*Exercise requirements*. Copy the following records verbatim, in their entirety.

*Entries shown*.
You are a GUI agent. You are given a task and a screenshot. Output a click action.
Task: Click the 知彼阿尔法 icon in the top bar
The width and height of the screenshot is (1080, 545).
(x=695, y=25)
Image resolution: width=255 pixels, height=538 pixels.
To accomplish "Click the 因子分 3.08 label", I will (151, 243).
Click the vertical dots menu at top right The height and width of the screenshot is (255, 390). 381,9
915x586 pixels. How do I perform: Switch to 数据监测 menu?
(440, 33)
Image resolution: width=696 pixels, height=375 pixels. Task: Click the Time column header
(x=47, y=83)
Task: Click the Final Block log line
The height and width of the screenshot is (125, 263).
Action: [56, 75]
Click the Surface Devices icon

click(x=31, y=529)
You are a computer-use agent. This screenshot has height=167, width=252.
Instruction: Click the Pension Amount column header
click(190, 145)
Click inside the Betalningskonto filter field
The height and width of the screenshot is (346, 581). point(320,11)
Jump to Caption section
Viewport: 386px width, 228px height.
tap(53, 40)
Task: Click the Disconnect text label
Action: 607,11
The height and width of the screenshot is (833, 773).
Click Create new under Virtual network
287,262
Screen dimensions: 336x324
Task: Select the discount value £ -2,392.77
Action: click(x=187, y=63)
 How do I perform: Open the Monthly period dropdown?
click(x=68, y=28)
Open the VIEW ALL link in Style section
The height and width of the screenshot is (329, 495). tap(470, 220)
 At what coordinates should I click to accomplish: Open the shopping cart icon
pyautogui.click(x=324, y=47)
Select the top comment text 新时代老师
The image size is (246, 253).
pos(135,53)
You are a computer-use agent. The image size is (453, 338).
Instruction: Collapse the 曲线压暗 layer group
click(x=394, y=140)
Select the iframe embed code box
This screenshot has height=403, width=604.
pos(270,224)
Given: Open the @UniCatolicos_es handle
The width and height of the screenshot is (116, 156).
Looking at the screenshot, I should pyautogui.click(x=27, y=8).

*Result for this task*.
You are a GUI agent. You are given a task and a screenshot. Output a click action.
Task: Click the 知彼阿尔法 icon in the top bar
The width and height of the screenshot is (1080, 545).
(x=695, y=25)
Image resolution: width=255 pixels, height=538 pixels.
To accomplish "Click the 因子分 3.08 label", I will (151, 243).
Click the vertical dots menu at top right The height and width of the screenshot is (255, 390). 381,9
915x586 pixels. How do I perform: Switch to 数据监测 menu?
(440, 33)
Image resolution: width=696 pixels, height=375 pixels. Task: Click the Time column header
(x=47, y=83)
Task: Click the Final Block log line
The height and width of the screenshot is (125, 263).
Action: [56, 75]
Click the Surface Devices icon

click(x=31, y=529)
You are a computer-use agent. This screenshot has height=167, width=252.
Instruction: Click the Pension Amount column header
click(190, 145)
Click inside the Betalningskonto filter field
The height and width of the screenshot is (346, 581). point(320,11)
Jump to Caption section
Viewport: 386px width, 228px height.
tap(53, 40)
Task: Click the Disconnect text label
Action: 607,11
The height and width of the screenshot is (833, 773).
Click Create new under Virtual network
287,262
Screen dimensions: 336x324
Task: Select the discount value £ -2,392.77
Action: click(x=187, y=63)
 How do I perform: Open the Monthly period dropdown?
click(x=68, y=28)
Open the VIEW ALL link in Style section
The height and width of the screenshot is (329, 495). tap(470, 220)
 At what coordinates should I click to accomplish: Open the shopping cart icon
pyautogui.click(x=324, y=47)
Select the top comment text 新时代老师
The image size is (246, 253).
pos(135,53)
You are a computer-use agent. The image size is (453, 338).
Instruction: Collapse the 曲线压暗 layer group
click(x=394, y=140)
Select the iframe embed code box
This screenshot has height=403, width=604.
pos(270,224)
Given: Open the @UniCatolicos_es handle
The width and height of the screenshot is (116, 156).
Looking at the screenshot, I should pyautogui.click(x=27, y=8).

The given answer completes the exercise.